Warmer waters pose threat to province’s seafood stocks
JACOB LORINC TIMES & TRANSCRIPT
Sept. 28, 2018
A University of Washington study shows the Gulf of St. Lawrence is losing oxygen faster than almost anywhere else in the world’s oceans, threatening a range of species vital to the Maritime economy.
Published last week, the study found the decline to be directly connected to climate change, as increased carbon dioxide from urbanization and industry seeps into ocean currents and flows into freshwater regions.
Study leader Mariona Claret said water from the Gulf Stream, which flows northwards along the eastern coast of North America, is filtering into the St. Lawrence Seaway as the Labrador Current – which flows southwards toward the Maritime region and typically blocks the entrance of gulf stream waters – weakens.
In turn, temperatures rise in deep-water areas of the Gulf of St. Lawrence, producing a decline in oxygen levels.
“The change is being amplified in this area because now what’s happening is that the Gulf Stream is blocking the Labrador current from transporting oxygen-rich waters toward the Grand Banks,” Claret explains.“Warmer water then enters the Gulf which lowers the oxygen level.”
Katja Fennel, a professor of oceanography at Dalhousie University, says the lower oxygen levels are unsuitable for species such as Atlantic wolffish, Atlantic salmon, Atlantic cod, and snow crabs, who dwell in lower levels of the gulf.
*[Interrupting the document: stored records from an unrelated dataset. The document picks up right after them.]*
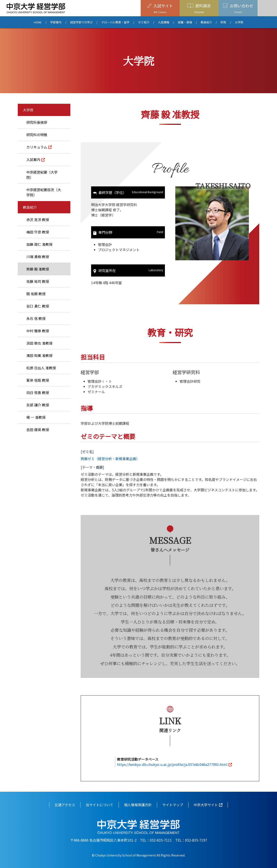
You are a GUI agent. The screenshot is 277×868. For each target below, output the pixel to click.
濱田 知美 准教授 (39, 355)
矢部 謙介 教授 (37, 405)
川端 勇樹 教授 (37, 256)
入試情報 (164, 22)
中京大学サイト (206, 805)
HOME (37, 22)
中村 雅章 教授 (37, 331)
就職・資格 (185, 22)
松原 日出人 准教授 (41, 368)
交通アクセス (65, 805)
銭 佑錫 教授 (36, 293)
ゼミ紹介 (144, 22)
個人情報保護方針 (138, 805)
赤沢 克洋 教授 (37, 219)
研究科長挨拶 (37, 122)
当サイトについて (100, 805)
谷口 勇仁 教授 (37, 306)
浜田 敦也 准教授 (39, 343)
“Some species are better at withstanding lower oxygen levels than others,” she says. “But if these oxygen levels continue, Atlantic cod, for example, will not be able to thrive because of oxygen levels.”
Some of these species are crucial to New Brunswick fisheries. According to Fisheries and Oceans Canada, snow crab, is the second-most valuable commercial fishery in Atlantic Canada.
“The crabs are also the least resistant to low oxygen levels, though, which poses a problem for them in areas of the gulf,” says Fennel.
She notes that changing oxygen levels may lead snow crabs to migrate to other areas in the gulf, forcing commercial fishing zones to be redrawn.
“It could have an impact for fishing, yes, but it’s difficult to say where they would relocate and how that would be accommodated for fishing,” Fennel says.
Fennel says snow crab numbers dipped in 2012 as a result of warming temperatures, but notes that the changes in temperature won’t always be consistent.
“There’s a lot of variability in the ocean, so some years oxygen will be low and some years it will be high. But we do know that, on average, the levels are declining, which in time-scales of three to four decades will pose problems for the fish.”
Declining oxygen levels in the gulf have been monitored for years. Fisheries and Oceans Canada has tracked rising temperatures in the St. Lawrence area since 1920, and began following oxygen levels in 1960.
In 2005, the department reported that oxygen levels declined dramatically, but could not specify the cause.
“What we show is that much of this change is related to climate change, and is associated with the carbon emissions that are released into the atmosphere,” says Claret.
“This is happening now,” says Fennel. “I can’t tell you whether it’s going to be in five or seven years when something really bad happens, but we’re talking about within our lifetime.”